This analysis was skewed to favor clemens, what a shocker!
The hypothesis is that he is used steroids or something sometime after that, not the assumption. The hypothesis could be confirmed if his stats were significantly higher than what his projections would show over a non-trivial sample.
Now, his conclusion wasn't to prove or disprove something was fishy, he said so himself. The point is to show that the logical conclusion to a Hall of Fame career is pretty much a Hall of Fame decline.
A Hall of fame decline is something Hank Aaron had, which was aided by his homepark.
What happened with clemens starting in Toronto? Who the hell knows, but it doesn't seem "natural".
And, FTR, Assuming Clemens was taking steroids in 1999 is an assumption. We have no evidence that this is true, as we don't have evidence that he juiced in 97 (though I suspect he juiced both years).
I take it you have tangible evidence that he was juicing in 1997? I mean, it's certainly a questionable assumption, but who the hell are you to say categorically that it's a false one?
There is nothing objectionable to presume a "clean state" as a default without info otherwise.
Even though the person in question is objectionable.
I am less bothered by Clemens current discomforts than Bonds. BB never really pretended to be anything other than a guy who played baseball.
Anyway, that's my ha'penny on the issue.
However, in these exercises, everything after the cutoff point is split into a separate timeline. The point is to see if the actual events follow the logical conclusion if nothing changed.
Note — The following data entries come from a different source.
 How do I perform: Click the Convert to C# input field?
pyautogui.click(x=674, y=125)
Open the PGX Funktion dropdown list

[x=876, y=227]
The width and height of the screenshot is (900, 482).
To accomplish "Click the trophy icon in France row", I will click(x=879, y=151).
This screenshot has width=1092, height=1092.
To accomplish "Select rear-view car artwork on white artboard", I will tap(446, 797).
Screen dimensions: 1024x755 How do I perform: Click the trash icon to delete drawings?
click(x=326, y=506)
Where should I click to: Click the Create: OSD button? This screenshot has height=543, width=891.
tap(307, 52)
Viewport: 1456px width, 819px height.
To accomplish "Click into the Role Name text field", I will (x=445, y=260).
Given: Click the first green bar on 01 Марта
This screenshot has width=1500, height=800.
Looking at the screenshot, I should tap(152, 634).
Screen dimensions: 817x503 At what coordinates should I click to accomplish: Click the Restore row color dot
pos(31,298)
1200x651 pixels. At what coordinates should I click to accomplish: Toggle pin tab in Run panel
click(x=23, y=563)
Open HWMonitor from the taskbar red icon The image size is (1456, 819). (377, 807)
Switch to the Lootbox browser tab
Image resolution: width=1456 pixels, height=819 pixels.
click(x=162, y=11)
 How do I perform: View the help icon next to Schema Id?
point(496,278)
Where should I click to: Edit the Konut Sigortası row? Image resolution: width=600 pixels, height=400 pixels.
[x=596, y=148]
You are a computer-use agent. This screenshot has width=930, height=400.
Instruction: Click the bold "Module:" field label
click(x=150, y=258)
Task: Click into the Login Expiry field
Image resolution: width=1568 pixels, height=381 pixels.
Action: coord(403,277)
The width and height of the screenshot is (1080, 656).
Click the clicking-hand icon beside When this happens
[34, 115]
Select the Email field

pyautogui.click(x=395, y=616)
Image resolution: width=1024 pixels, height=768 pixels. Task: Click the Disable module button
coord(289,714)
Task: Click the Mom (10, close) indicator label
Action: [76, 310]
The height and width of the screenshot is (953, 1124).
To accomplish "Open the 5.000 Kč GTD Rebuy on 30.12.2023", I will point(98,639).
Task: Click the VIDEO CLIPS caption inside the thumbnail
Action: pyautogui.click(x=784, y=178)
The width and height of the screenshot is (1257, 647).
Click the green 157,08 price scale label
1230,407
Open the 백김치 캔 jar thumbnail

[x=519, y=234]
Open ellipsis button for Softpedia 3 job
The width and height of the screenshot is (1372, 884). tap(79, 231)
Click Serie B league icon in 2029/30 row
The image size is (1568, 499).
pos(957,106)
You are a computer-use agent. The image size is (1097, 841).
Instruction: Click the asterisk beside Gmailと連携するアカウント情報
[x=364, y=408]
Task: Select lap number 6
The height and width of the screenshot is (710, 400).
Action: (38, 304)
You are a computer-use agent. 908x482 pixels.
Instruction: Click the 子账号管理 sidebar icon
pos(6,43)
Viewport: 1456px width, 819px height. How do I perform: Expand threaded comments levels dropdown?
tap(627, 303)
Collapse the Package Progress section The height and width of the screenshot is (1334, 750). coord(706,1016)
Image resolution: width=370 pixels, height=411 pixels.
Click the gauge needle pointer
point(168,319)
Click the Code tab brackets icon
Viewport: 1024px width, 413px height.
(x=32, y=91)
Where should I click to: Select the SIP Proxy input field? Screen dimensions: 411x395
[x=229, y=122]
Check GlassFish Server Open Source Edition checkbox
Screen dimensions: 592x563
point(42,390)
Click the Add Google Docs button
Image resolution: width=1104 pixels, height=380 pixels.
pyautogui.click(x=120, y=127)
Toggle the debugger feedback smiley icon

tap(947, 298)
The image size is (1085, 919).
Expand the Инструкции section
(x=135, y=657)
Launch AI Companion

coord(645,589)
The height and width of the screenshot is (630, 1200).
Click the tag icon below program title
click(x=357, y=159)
The PECOTAs are quite good at figuring out what kind of player someone is, much better than the Clemens Report and the "Anti-Clemens Report" did, to try to give as scientific an answer as projecting stats can give.
Clemens is a Texas school boy.
That means he has been roiding since junior high.
Well, since he did not get to Texas until he was 15, then high school.
What more do you need to know?
I keep forgetting.
Where Clemens is concerned, who needs to wait for the media. I still don't understand why he isn't doing hard time for attempting to murder Piazza by shoving that bat through his torso.
I'm pretty sure that Clemens is lying. However, I don't think he got nearly the benefit from PEDs as Bonds or McGwire did.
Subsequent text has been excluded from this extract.